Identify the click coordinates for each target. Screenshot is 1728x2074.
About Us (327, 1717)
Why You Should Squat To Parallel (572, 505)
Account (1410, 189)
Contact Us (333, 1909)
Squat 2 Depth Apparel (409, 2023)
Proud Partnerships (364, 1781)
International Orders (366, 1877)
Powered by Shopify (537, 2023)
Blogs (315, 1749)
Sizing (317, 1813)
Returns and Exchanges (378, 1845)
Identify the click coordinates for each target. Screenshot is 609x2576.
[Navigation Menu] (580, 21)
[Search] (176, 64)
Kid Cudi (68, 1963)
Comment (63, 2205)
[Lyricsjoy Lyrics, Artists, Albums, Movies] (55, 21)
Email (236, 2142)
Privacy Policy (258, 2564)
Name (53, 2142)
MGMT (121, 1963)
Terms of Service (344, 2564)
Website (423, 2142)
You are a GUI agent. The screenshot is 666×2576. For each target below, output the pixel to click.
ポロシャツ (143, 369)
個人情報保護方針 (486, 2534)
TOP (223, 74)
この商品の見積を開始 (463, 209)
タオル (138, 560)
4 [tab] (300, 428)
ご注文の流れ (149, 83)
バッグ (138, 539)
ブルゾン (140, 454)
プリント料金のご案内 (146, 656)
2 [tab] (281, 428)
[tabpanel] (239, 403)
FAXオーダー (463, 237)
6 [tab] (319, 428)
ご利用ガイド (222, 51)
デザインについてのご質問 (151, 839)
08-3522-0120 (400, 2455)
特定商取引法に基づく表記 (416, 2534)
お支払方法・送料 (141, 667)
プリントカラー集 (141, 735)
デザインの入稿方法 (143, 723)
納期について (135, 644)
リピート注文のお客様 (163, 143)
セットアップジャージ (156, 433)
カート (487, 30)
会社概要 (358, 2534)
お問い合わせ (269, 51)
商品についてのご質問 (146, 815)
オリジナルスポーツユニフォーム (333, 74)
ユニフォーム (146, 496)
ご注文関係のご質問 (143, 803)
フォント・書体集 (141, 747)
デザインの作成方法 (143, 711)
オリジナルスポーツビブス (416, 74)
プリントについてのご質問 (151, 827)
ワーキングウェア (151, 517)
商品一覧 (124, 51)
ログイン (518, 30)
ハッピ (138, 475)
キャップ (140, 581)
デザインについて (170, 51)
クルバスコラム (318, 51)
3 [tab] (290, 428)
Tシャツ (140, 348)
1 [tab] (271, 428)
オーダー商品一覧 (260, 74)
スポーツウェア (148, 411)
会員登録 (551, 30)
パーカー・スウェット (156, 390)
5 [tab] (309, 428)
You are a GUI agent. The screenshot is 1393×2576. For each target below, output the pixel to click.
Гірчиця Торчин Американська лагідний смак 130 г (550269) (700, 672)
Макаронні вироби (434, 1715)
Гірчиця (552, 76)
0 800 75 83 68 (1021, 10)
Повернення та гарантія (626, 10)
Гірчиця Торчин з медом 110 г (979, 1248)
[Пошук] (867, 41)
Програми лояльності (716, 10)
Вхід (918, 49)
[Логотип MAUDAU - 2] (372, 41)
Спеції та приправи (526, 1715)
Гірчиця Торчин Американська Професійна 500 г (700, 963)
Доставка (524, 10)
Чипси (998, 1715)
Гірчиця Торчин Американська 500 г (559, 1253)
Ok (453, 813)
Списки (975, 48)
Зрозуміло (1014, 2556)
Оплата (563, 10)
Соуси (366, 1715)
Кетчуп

________________________

§ **Action item**
Within the data, how many lines hold the word "Американська"? State the number alone.

§ **Output for this exercise**
3